Leading Lines, Great Skies – And A Little Light Bonus
Twin Angels Ruin, Kutz Canyon, New Mexico
Finding this ruin was a challenge. It’s on BLM land, and there are no directions or signs posted for it. The Aztec, New Mexico Chamber of Commerce used to have a route map on their website, but it’s gone now. Even with the map, we took several wrong turns in a confusing maze of dirt roads before we got to the signed trailhead. For a recent trip, online research yielded Lat/Long coordinates for a geocache at the ruin, and plugging them into Google maps gave reliable directions.
By the time we arrived on our first visit, we could see storm clouds approaching. That made dramatic skies and softened the light. I saw the intersecting curves of the ruin and watercourse in the canyon, and chose a shot design with them leading the viewer’s eye around the picture. Those lines make up for a straight horizon, which I placed up high to avoid cutting the picture in half. The clouds and late afternoon light made it easy to hold detail everywhere.
My friend Douglas Morrison’s Photoglyphs – adding light to petroglyph sites to bring them alive – have always fascinated me. I decided to add warm light to Twin Angels for a look closer to what the original residents might have seen by firelight.
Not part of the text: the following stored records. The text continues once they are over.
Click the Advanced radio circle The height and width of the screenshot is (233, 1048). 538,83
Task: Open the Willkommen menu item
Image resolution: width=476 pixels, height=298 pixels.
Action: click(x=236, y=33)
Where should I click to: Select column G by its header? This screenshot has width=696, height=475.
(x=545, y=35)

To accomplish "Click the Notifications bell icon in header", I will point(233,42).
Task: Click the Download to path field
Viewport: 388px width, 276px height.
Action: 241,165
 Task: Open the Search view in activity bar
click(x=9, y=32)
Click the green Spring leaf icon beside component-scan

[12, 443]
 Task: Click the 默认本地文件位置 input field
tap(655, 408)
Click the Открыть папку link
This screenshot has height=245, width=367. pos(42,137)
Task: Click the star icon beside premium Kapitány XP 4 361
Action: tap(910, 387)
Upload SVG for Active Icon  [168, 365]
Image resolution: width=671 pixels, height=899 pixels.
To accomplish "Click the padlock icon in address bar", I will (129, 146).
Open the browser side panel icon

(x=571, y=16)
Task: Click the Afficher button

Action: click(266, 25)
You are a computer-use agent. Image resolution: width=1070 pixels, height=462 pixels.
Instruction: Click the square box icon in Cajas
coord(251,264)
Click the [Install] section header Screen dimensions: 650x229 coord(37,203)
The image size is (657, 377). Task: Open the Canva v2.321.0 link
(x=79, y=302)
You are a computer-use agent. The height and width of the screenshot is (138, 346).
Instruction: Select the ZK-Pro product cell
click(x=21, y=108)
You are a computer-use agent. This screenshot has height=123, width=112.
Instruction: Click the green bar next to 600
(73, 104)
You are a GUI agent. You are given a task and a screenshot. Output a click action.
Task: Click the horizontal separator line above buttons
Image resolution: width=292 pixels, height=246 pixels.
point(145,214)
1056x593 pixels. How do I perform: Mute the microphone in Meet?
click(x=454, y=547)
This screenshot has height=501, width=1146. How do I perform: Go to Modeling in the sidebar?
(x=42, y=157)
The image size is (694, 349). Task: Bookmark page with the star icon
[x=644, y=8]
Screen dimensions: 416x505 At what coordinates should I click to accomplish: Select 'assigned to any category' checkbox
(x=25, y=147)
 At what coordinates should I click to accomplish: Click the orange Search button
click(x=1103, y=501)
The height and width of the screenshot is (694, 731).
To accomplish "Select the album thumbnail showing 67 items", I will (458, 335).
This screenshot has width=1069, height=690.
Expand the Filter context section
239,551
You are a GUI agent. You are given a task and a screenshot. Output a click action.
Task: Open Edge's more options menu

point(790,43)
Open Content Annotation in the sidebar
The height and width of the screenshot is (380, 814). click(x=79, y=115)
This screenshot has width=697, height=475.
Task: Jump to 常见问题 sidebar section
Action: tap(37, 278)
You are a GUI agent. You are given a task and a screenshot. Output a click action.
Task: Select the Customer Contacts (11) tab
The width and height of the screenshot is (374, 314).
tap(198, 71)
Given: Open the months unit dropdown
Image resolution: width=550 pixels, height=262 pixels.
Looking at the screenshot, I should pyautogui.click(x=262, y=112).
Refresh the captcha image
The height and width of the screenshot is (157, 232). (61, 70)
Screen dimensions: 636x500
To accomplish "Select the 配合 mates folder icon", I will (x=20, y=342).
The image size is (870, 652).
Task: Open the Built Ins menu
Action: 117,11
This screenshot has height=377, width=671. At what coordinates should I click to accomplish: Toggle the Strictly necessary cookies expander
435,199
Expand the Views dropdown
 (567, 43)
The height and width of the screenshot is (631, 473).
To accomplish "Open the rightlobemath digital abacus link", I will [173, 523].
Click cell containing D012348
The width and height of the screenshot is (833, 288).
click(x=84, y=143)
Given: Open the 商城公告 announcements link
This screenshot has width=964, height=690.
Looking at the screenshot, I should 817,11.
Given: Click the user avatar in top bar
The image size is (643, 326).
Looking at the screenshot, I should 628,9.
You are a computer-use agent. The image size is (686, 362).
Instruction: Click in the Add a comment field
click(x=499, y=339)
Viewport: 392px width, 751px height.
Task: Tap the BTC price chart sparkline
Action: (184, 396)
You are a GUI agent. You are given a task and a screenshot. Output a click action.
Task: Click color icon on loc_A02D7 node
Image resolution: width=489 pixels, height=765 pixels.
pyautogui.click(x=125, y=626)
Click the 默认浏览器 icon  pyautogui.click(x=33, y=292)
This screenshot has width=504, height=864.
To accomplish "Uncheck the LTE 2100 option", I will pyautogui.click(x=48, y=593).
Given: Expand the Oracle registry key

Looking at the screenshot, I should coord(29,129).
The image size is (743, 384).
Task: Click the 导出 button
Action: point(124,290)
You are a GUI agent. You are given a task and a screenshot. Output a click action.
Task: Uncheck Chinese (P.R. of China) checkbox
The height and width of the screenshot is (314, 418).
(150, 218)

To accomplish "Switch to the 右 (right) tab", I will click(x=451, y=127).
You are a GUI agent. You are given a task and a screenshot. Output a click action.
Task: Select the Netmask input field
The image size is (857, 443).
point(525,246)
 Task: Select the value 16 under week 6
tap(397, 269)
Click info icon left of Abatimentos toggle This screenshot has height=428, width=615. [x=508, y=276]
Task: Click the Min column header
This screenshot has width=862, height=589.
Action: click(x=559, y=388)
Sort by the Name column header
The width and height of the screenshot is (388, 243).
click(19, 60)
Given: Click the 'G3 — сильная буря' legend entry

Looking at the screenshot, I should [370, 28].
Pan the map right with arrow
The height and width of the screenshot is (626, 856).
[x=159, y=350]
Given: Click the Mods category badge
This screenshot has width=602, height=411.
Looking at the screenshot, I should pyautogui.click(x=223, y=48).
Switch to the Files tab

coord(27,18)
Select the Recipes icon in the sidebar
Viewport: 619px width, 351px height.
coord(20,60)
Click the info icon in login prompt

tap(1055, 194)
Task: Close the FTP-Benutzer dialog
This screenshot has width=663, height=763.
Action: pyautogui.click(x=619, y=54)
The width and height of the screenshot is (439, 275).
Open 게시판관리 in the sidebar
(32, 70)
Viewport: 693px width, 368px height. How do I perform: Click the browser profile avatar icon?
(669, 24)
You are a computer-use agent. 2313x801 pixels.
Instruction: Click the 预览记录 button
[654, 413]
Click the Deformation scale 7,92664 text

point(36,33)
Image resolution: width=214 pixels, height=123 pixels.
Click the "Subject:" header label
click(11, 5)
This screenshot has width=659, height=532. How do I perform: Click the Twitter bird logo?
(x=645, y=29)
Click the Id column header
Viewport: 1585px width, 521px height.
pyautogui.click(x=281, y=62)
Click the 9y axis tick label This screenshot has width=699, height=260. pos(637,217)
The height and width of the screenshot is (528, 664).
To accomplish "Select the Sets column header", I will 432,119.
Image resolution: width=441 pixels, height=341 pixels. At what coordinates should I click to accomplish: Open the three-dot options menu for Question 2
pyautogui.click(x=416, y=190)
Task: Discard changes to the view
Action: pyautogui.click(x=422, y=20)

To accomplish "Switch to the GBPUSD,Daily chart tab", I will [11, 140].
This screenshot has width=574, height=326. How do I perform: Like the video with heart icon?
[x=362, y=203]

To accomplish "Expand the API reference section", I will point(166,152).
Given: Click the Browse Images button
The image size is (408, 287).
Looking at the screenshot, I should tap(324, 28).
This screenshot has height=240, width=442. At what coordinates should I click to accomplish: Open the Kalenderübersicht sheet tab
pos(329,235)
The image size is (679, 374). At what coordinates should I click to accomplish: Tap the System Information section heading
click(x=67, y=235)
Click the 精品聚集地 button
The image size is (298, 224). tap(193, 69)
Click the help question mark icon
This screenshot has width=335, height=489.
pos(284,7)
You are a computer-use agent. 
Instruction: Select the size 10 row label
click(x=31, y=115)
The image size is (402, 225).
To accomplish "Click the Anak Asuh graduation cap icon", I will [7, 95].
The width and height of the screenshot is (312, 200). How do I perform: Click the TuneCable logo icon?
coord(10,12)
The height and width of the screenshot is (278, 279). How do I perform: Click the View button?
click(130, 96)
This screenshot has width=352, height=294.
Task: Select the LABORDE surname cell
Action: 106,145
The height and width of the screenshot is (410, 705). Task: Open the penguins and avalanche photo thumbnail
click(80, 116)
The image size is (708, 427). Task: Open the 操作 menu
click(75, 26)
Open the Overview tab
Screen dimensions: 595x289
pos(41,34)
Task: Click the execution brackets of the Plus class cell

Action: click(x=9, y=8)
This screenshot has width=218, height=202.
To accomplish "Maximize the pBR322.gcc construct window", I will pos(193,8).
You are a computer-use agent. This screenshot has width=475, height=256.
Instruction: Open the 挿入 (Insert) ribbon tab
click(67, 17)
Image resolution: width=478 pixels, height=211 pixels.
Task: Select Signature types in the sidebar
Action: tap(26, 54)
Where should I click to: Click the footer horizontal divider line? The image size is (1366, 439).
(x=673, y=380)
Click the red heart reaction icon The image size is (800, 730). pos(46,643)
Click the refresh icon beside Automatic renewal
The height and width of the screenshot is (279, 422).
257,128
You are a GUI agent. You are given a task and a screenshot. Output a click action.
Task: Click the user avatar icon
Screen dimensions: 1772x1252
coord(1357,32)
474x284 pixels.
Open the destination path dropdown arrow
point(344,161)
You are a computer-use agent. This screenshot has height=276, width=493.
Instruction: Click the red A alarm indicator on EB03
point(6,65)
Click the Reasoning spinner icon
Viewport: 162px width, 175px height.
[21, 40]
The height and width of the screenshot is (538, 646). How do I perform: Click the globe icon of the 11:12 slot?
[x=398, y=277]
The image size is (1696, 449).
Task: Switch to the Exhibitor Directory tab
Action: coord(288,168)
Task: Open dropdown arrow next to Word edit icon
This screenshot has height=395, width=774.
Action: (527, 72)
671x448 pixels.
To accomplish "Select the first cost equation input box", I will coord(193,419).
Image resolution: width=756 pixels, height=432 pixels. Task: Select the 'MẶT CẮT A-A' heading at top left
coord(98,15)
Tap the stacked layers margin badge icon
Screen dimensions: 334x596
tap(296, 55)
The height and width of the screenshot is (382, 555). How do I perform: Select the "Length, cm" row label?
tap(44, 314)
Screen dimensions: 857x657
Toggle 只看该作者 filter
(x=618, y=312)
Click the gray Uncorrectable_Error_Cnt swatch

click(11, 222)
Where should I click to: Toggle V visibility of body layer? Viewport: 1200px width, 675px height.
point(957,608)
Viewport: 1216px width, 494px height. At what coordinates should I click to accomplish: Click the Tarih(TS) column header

I used a tungsten gel taped over a Canon 550EX strobe, and aimed it at the ground in front of the ruin wall. This gave a more subtle effect than lighting just the wall up close, as I did in this alternate image of the ruin.
Here I lit the room block wall to make it the dominant feature. Other ruined walls lead to the lit wall, and the distant figure of my wife adds human scale and a heightened sense of isolation.
Another view of Twin Angels Ruin, Kutz Canyon, New Mexico
Twin Angels is far away from good farmland and other Great House ruins. It sits on a direct north-south line between the Great Houses at Chaco Canyon and Aztec Ruin. Archaeologists think it may have been a way station for traders or pilgrims traveling the stone-paved Great North Road between the two Great House communities.
It wasn’t hard to convey a sense of isolation – there are no other signs of human habitation nearby. This story was easy to tell.